Word for word, set down the lines from the one that holds "Click the Refresh (Обновить) toolbar icon" through the final line of the listing below, and exclude every picture.

= = = =

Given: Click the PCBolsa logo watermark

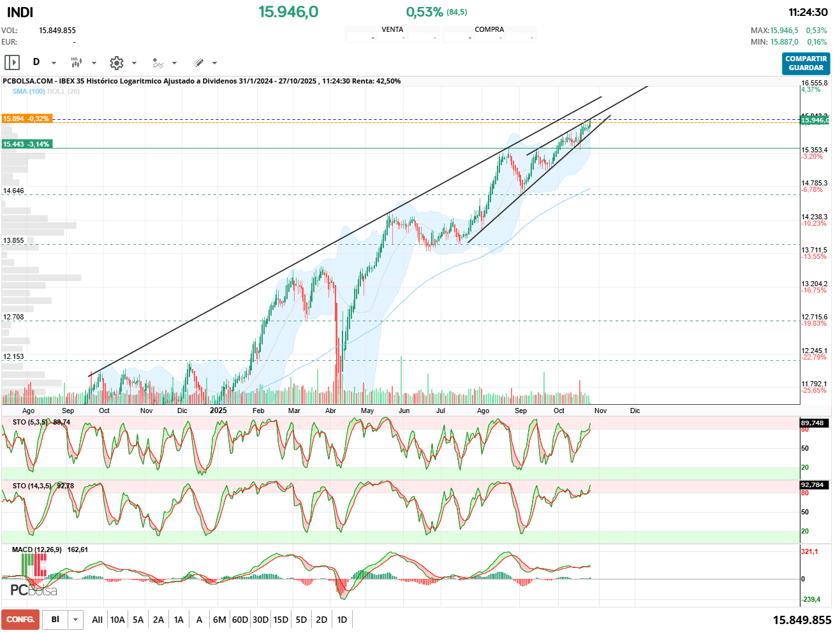Looking at the screenshot, I should coord(34,590).
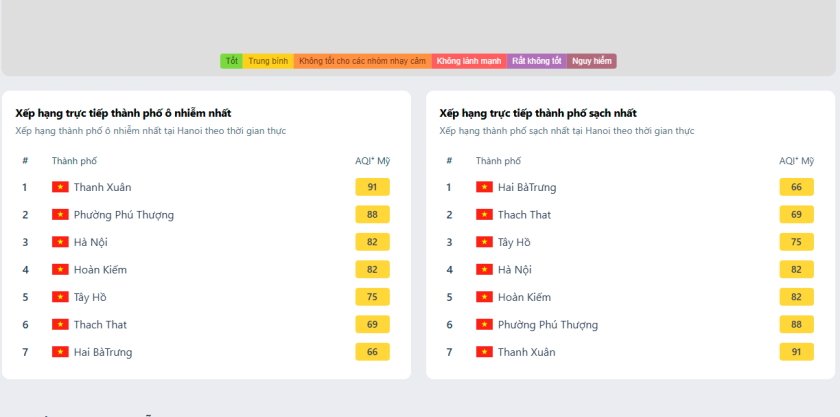Image resolution: width=840 pixels, height=417 pixels.
Task: Open Thanh Xuân in most polluted ranking
Action: pos(102,187)

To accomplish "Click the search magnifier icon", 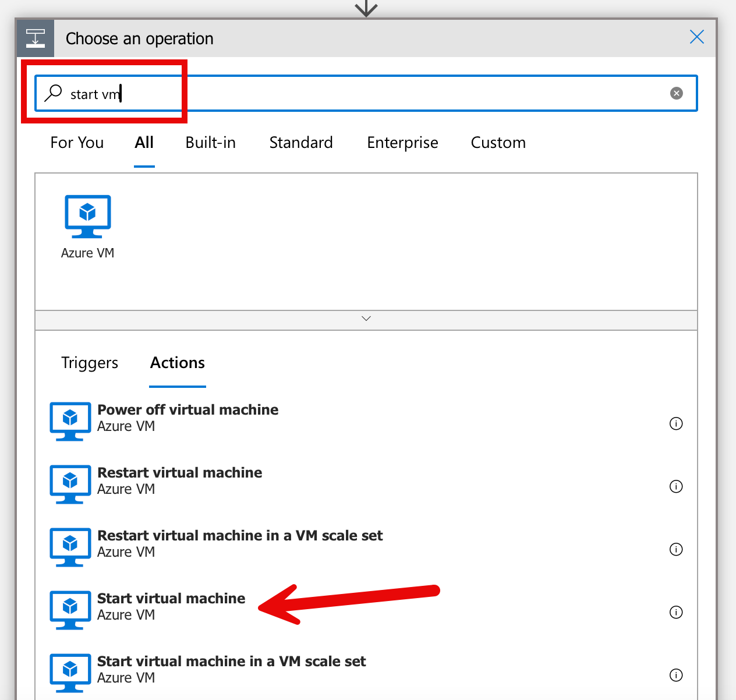I will click(x=54, y=93).
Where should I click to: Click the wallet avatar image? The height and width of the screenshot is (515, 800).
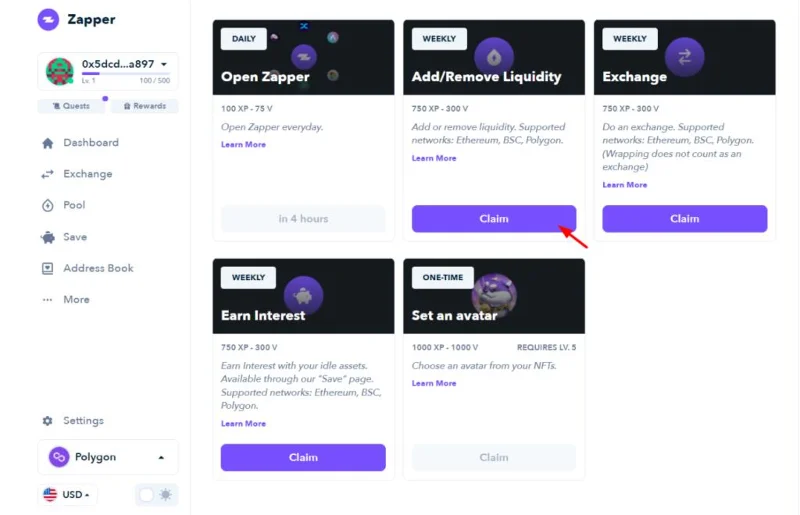point(60,71)
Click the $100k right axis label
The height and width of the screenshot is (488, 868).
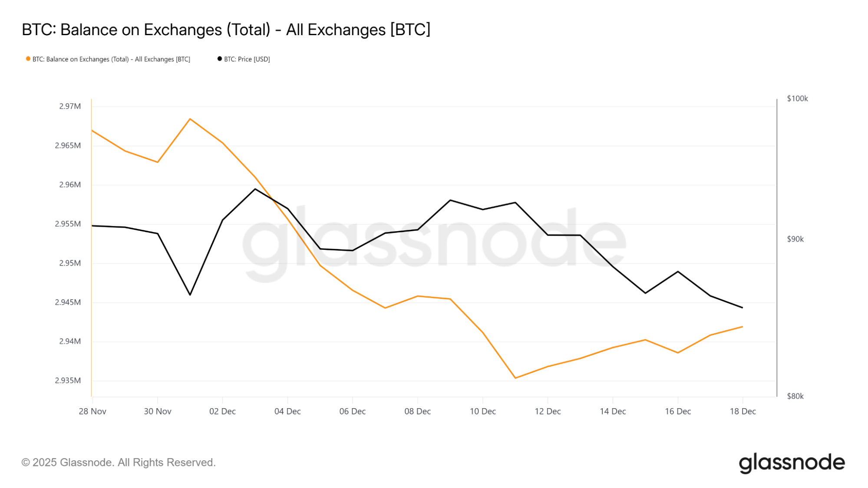tap(797, 98)
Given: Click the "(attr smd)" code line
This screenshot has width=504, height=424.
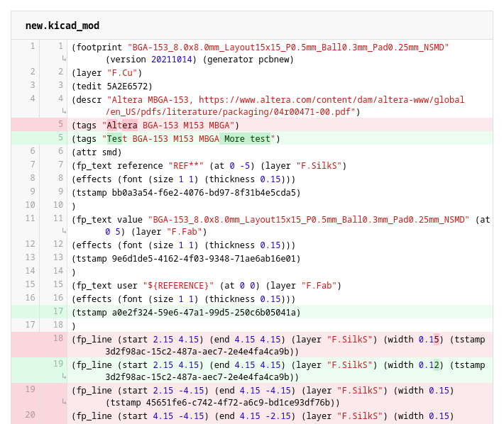Looking at the screenshot, I should 97,152.
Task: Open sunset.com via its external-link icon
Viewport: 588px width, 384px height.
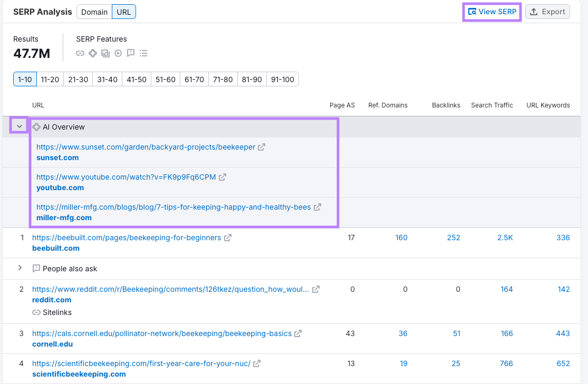Action: coord(262,147)
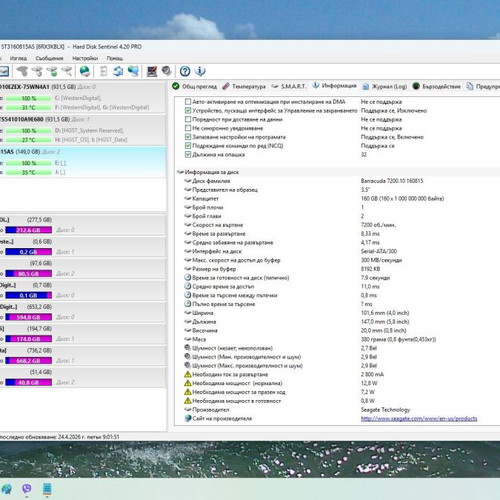
Task: Open the Viber icon in the taskbar
Action: [x=27, y=489]
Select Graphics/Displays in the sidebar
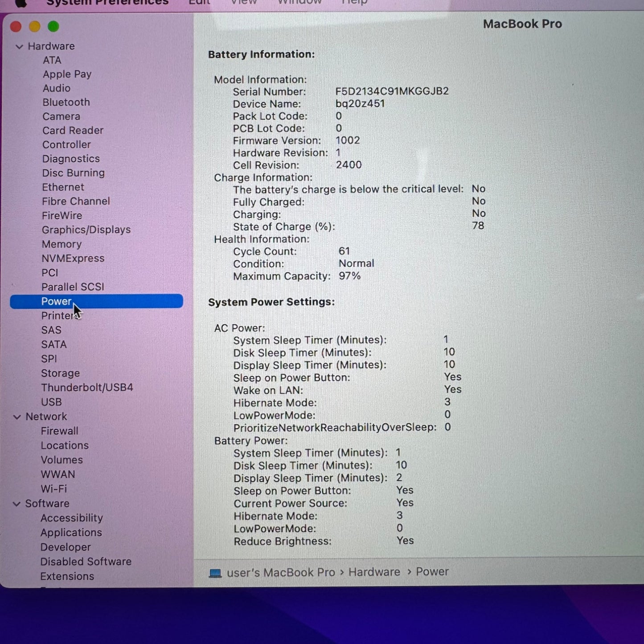The image size is (644, 644). pyautogui.click(x=86, y=230)
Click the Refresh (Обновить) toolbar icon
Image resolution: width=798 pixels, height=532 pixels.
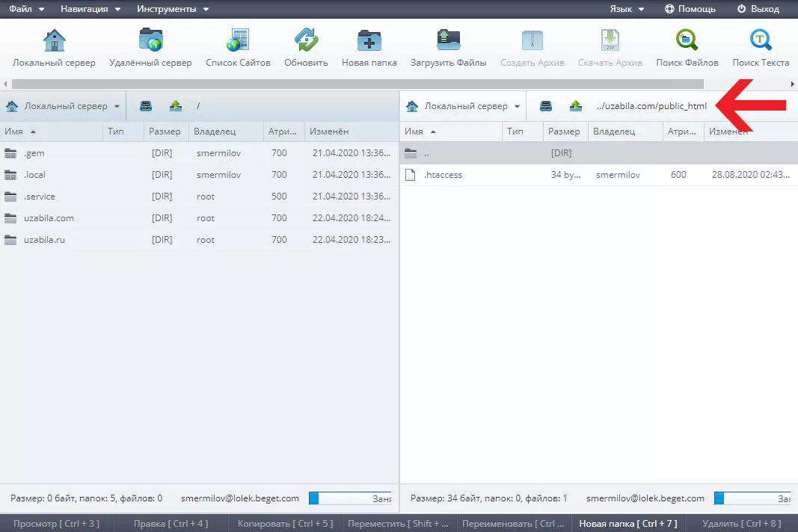[306, 40]
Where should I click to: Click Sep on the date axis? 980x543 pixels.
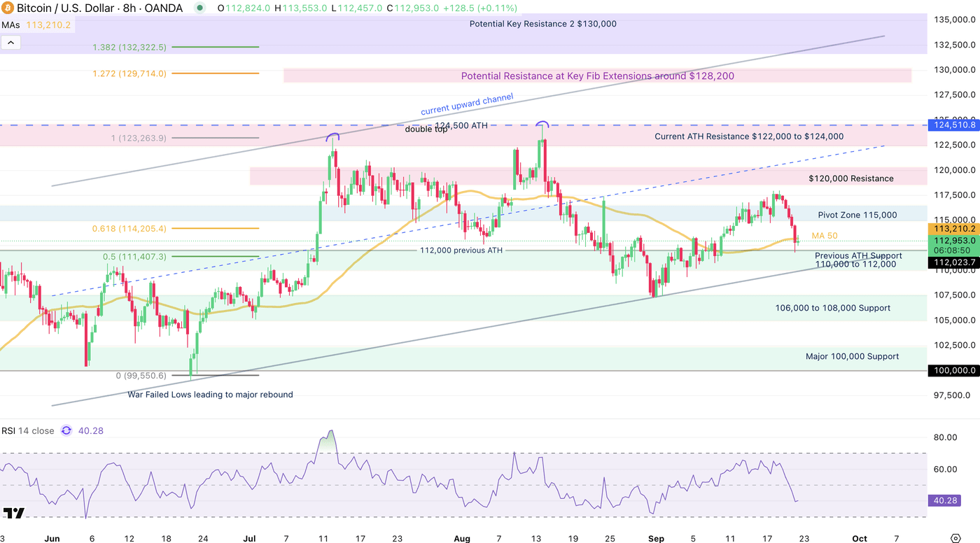pos(656,539)
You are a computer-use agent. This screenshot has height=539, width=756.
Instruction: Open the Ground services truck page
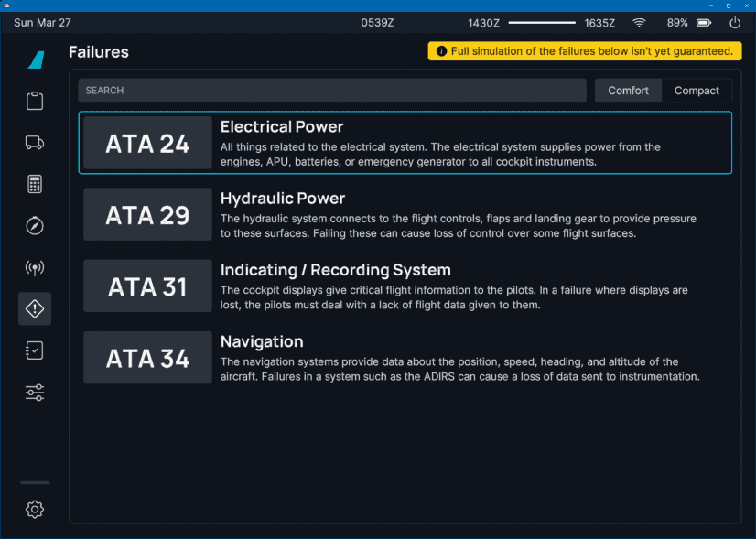coord(35,142)
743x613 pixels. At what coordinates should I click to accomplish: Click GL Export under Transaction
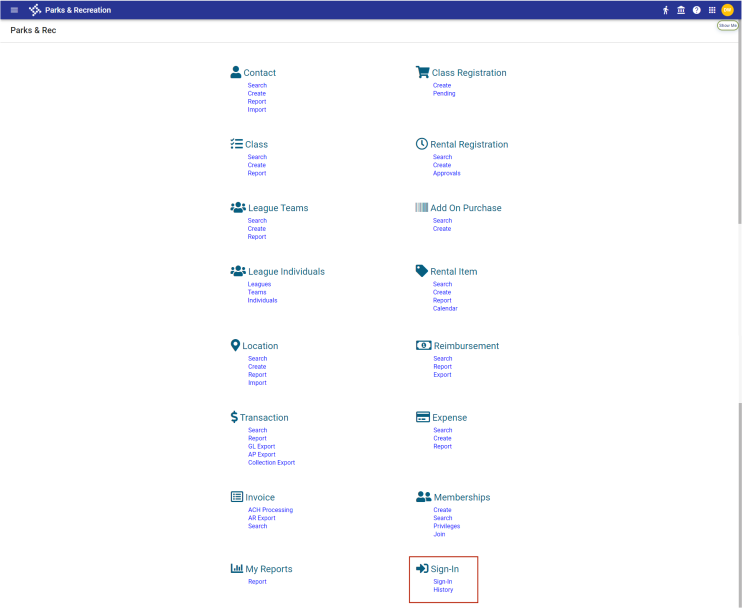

= = = =

ANSWER FOR THE TASK
Click the Refresh (Обновить) toolbar icon
Image resolution: width=798 pixels, height=532 pixels.
[306, 40]
Where should I click to: Click Sep on the date axis? 980x543 pixels.
pos(656,539)
You are a computer-use agent. This screenshot has height=539, width=756.
Instruction: Open the Ground services truck page
coord(35,142)
743x613 pixels. At what coordinates should I click to accomplish: Click GL Export under Transaction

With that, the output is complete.